Así las cosas, resulta paradójico que esa generación, quizá la primera en la historia humana que lo había tenido todo desde el punto de vista material, fuera presa del descontento. ¿Contra qué protestaban esos jóvenes que ponían barricadas, incendiaban autos o lanzaban piedras a la policía? Augusto Del Noce (1910-1989), el filósofo italiano que más reflexionó sobre esos acontecimientos, señaló que consistía en un repudio de la herencia moral de la cultura que Occidente había construido después de la Segunda Guerra Mundial (Del Noce, 1979: 37). Se trataba de una sociedad que quería vivir «solo de pan», y que reducía las relaciones humanas a un nivel meramente instrumental. Era la llamada «sociedad opulenta» o de «bienestar». No es casual, entonces, que esa revolución fuese llevada a cabo por estudiantes y tuviese como uno de sus temas centrales la reforma de la educación. Más allá de sus errores y exageraciones, los jóvenes percibían muy bien que la sociedad que detestaban se fundaba en un cierto tipo de enseñanza. Para cambiarla, los revolucionarios del 68 propusieron una educación anti-autoritaria, de carácter horizontal, con un completo desprecio por las formas tradicionales y la jerarquía. Así se ve, por ejemplo, en numerosas películas sobre la época, como sucede con The Wall, inspirada en la obra musical homónima de Pink Floyd (Parker, 1982) o If… (Anderson, 1968), que contienen severas críticas a la educación tradicional, considerada como una fábrica de piezas para un sistema económico y social muy poco humano. Así, la contestación estudiantil fue la reacción contra la cultura europea de la posguerra:

La «revolución» estudiantil cogió desprevenidos tanto a los intelectuales como a los políticos. Ha sido una «revelación» instantánea e imprevista del estado de ánimo de los jóvenes; hay que tener el valor de admitirlo con claridad: nos hemos encontrado de pronto ante el fruto moral de los últimos veinte años y no preveíamos que fuera así, ni en el bien ni en el mal. Por encima de valoraciones, a favor o en contra, ha prevalecido el estupor (Del Noce, 1979: 37).

Esa protesta moral de corte más bien anarquista fue muy pronto conducida e interpretada por la izquierda, particularmente en sus formas más radicales. Así, se da la paradoja de que, junto con clamar por libertad, los jóvenes contestatarios elegían como símbolos figuras como Mao u Ho Chi Min, que hoy sabemos no solo que dieron muerte a grandes masas de personas, sino que promovieron sistemas sociales donde la libertad estaba completamente ausente (Courtois et al., 2010).
----
### Tarea breve 1
Reescribe el pasaje del texto sobre la revuelta estudiantil del 68 que comienza en "Esa protesta moral" y acaba en "et al., 2010).", poniendo "rebelión moral" en lugar de "protesta moral".
### Tarea breve 2
Según el texto sobre la revuelta estudiantil del 68, ¿qué filósofo italiano fue el que más reflexionó sobre esos acontecimientos?
### Tarea breve 3
Prosigue el texto sobre la revuelta estudiantil del 68 después de su última oración.
----
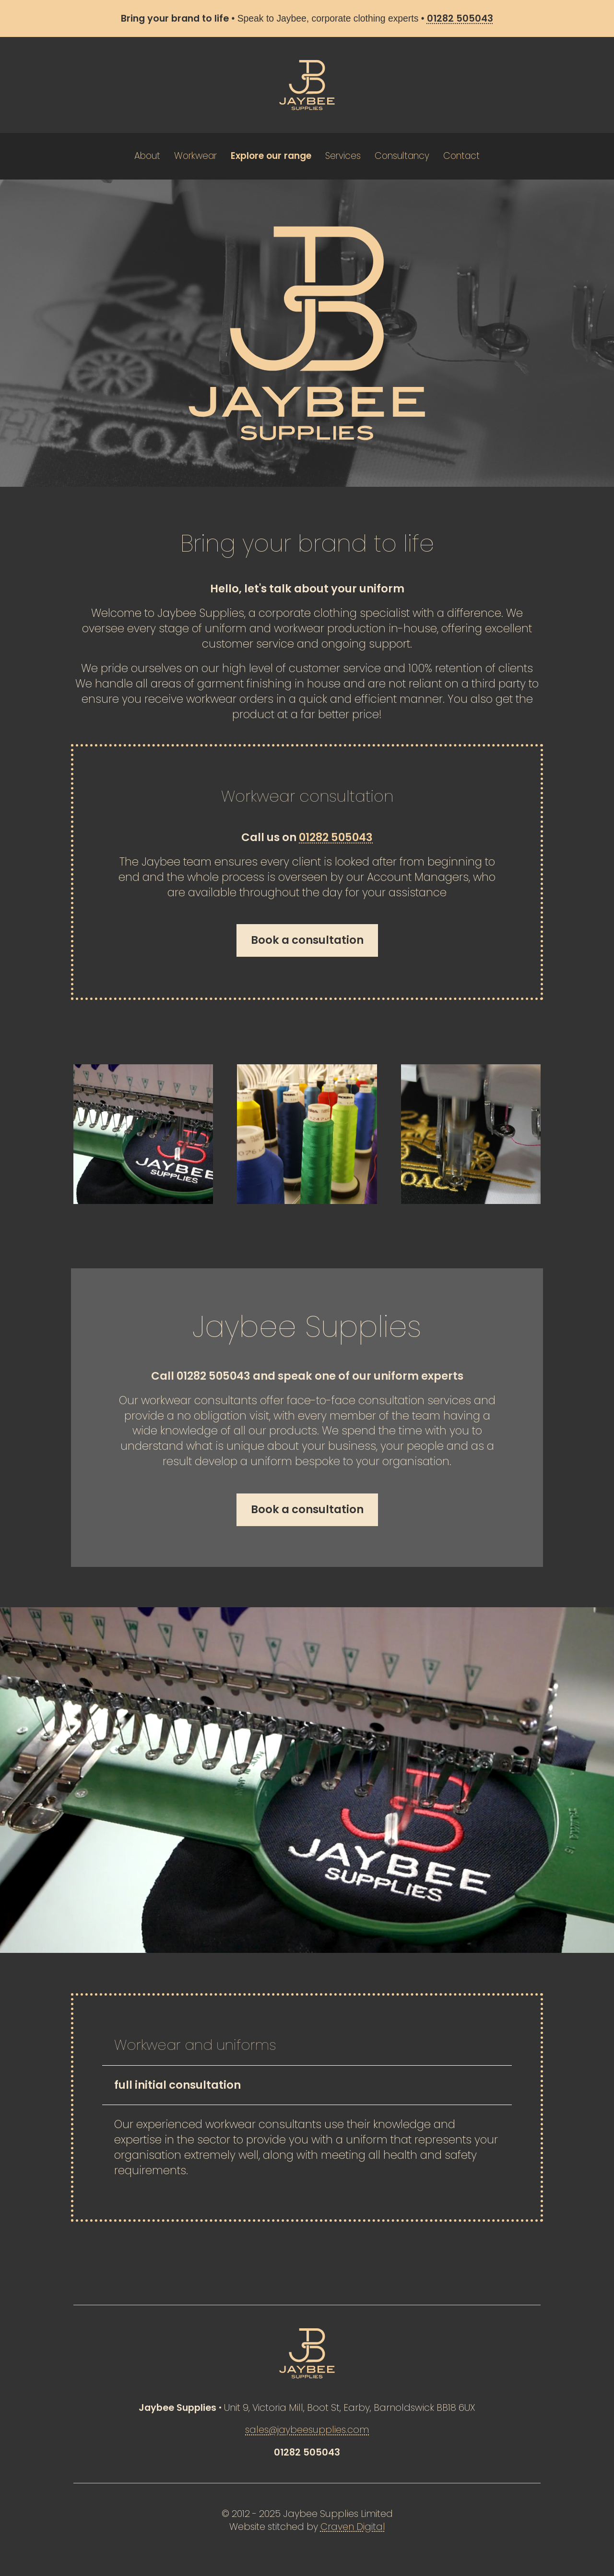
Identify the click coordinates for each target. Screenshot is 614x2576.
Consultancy (402, 155)
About (147, 155)
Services (343, 155)
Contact (461, 155)
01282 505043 (336, 837)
----
### Respuesta del ejercicio 1
Esa rebelión moral de corte más bien anarquista fue muy pronto conducida e interpretada por la izquierda, particularmente en sus formas más radicales. Así, se da la paradoja de que, junto con clamar por libertad, los jóvenes contestatarios elegían como símbolos figuras como Mao u Ho Chi Min, que hoy sabemos no solo que dieron muerte a grandes masas de personas, sino que promovieron sistemas sociales donde la libertad estaba completamente ausente (Courtois et al., 2010).

### Respuesta del ejercicio 2
Augusto Del Noce (1910-1989).

### Respuesta del ejercicio 3
A pesar del uso de sus símbolos, la verdad es que esa izquierda tenía diferencias radicales con la que proponían el Che Guevara o el Partido Comunista chino, ya que a partir de la posguerra, e incluso antes, la izquierda europea había experimentado una profunda transformación que, para decirlo gráficamente, había consistido en cambiar el ideal de la emancipación del proletariado por la bandera de la liberación sexual (Del Noce, 1975: 55). En pocas palabras, la izquierda procedió a reemplazar a Marx por Freud, e incluso por Sade (Del Noce, 2014: 258). Así las cosas, ese sector político empezó a hablar cada vez menos de lucha de clases o de preocuparse por las reivindicaciones obreras y, en vez de eso, centró su atención en los derechos de las diversas minorías y la emancipación sexual, al tiempo que impulsó el aborto y sometió a crítica a la moral tradicional. Acusó de represiva a esta moral y la englobó dentro de una categoría muy amplia, que le sirvió para impugnar todo lo que no coincidiera con sus intereses: la de fascismo. Este concepto, por cierto, nada tiene que ver con el movimiento político europeo que tanto éxito tuvo en la década del 30, sino que constituyó una denominación difusa que permitía incluir en ella a todo lo que se opusiera a sus pretensiones (Del Noce, 1977: 52).

En todo este contexto, la píldora anticonceptiva, descubierta y legalizada unos años antes, iba a jugar un papel fundamental tan to en el cambio de las costumbres como también por su carácter simbólico. En efecto, ella fue vista como el instrumento que haría posible la liberación femenina, ya que —al disociar sexualidad y reproducción— permitía a las mujeres el ejercicio de la primera sin tener que someterse a las ataduras institucionales representadas por el matrimonio.

Lo que los jóvenes contestatarios de hace medio siglo no advirtieron es que, como anticipó el mencionado Del Noce, muy pronto se iba a producir una curiosa convergencia entre la derecha tecnocrática y la izquierda cultural (Del Noce, 2014: 257), de modo que el sistema capitalista hizo de esa emancipación respecto de la moral tradicional uno de sus negocios más florecientes, tanto en la industria anticonceptiva como en el negocio de la pornografía. La promoción de la píldora, además, fue una de las banderas principales de la política exterior norteamericana a partir de la década de los sesenta en su relación con el Tercer Mundo, atendido que resultaba mucho más eficiente evitar que los pobres se reproduzcan, en vez de tener que invertir sumas millonarias en ayuda al desarrollo. Volveré sobre esto más adelante.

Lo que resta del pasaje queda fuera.